• [Input data]:
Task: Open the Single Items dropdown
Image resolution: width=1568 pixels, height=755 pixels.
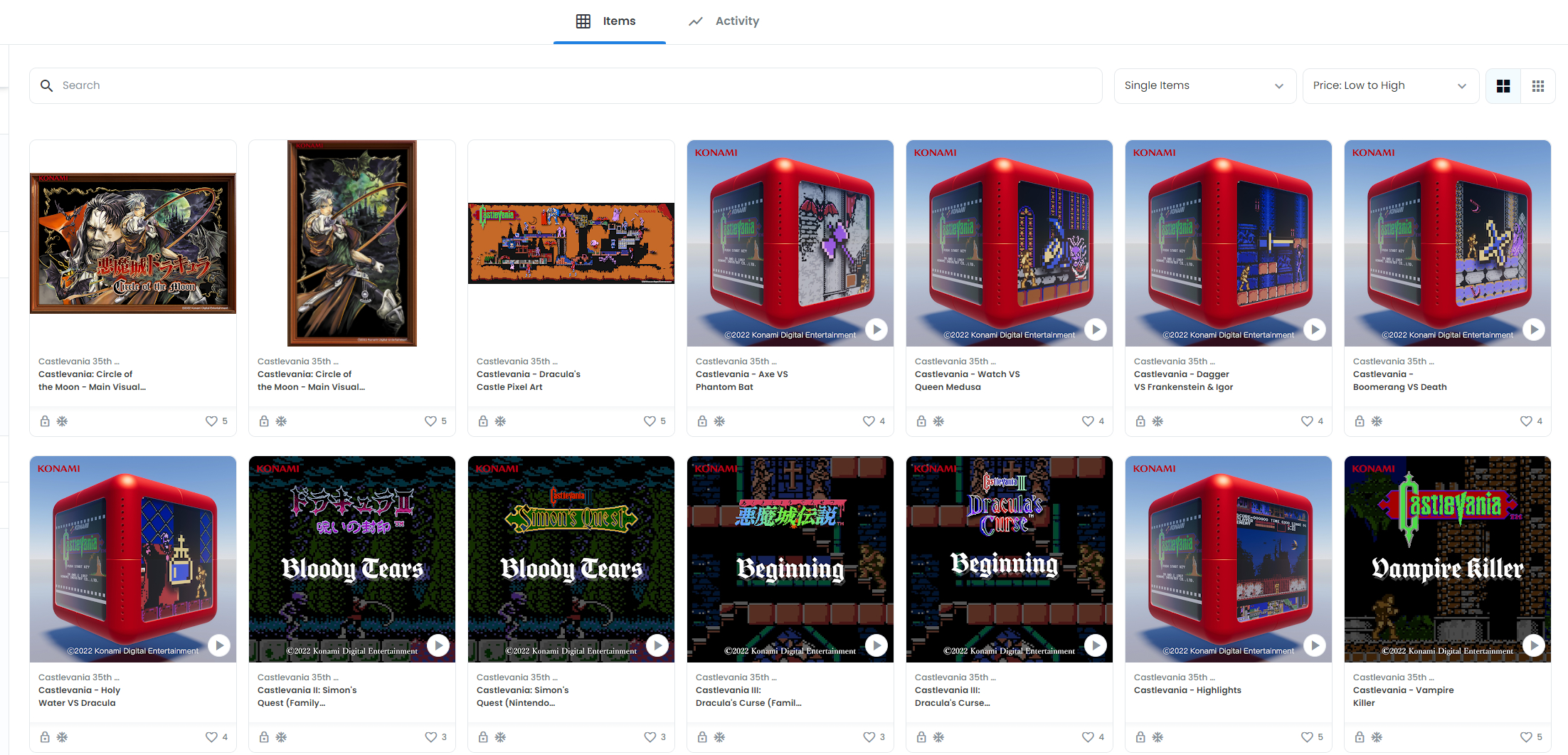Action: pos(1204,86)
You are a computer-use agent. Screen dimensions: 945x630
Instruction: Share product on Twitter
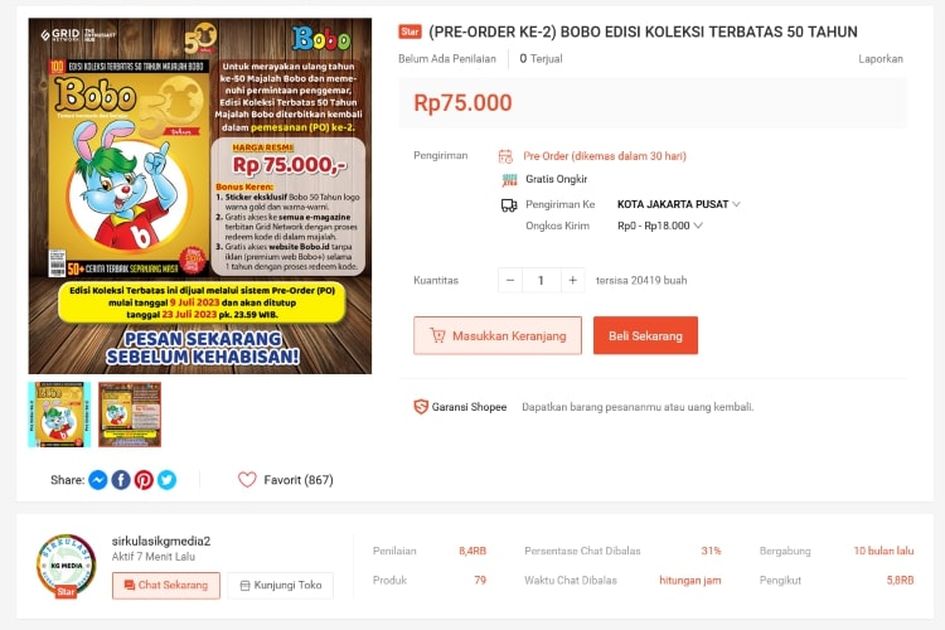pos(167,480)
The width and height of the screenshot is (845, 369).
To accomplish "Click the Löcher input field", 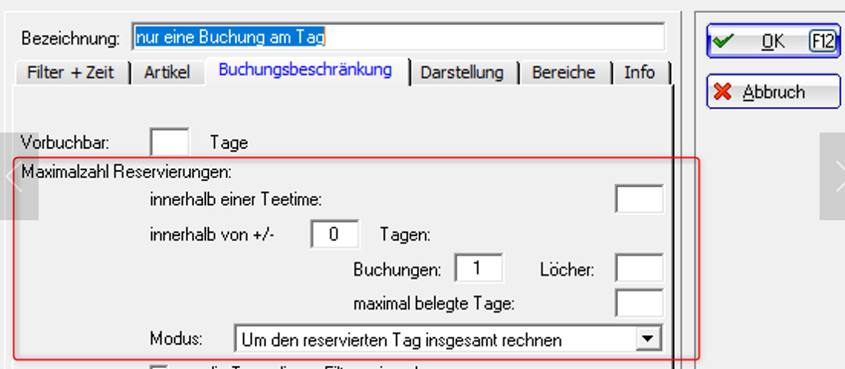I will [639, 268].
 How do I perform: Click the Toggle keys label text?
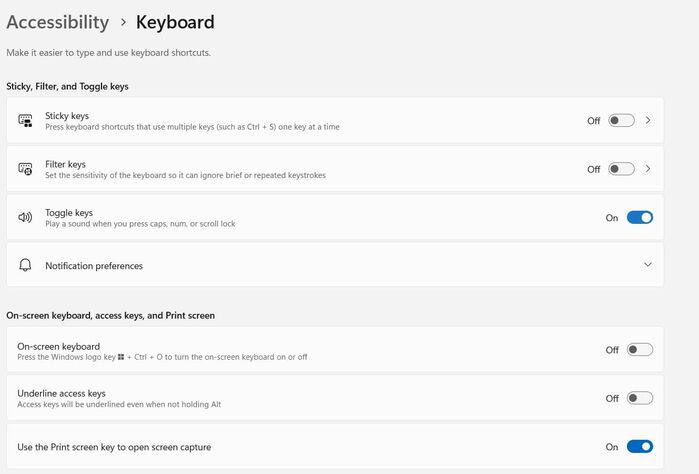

• [Task brief]: In the data above, retype only the stretch from the line with "Image resolution: width=1568" through the line with "The width and", word for word, and skip any pictures.

• [Response for this exercise]:
Image resolution: width=1568 pixels, height=755 pixels.
Action: pos(1204,86)
You are a computer-use agent. Screen dimensions: 945x630
Instruction: Share product on Twitter
pos(167,480)
The width and height of the screenshot is (845, 369).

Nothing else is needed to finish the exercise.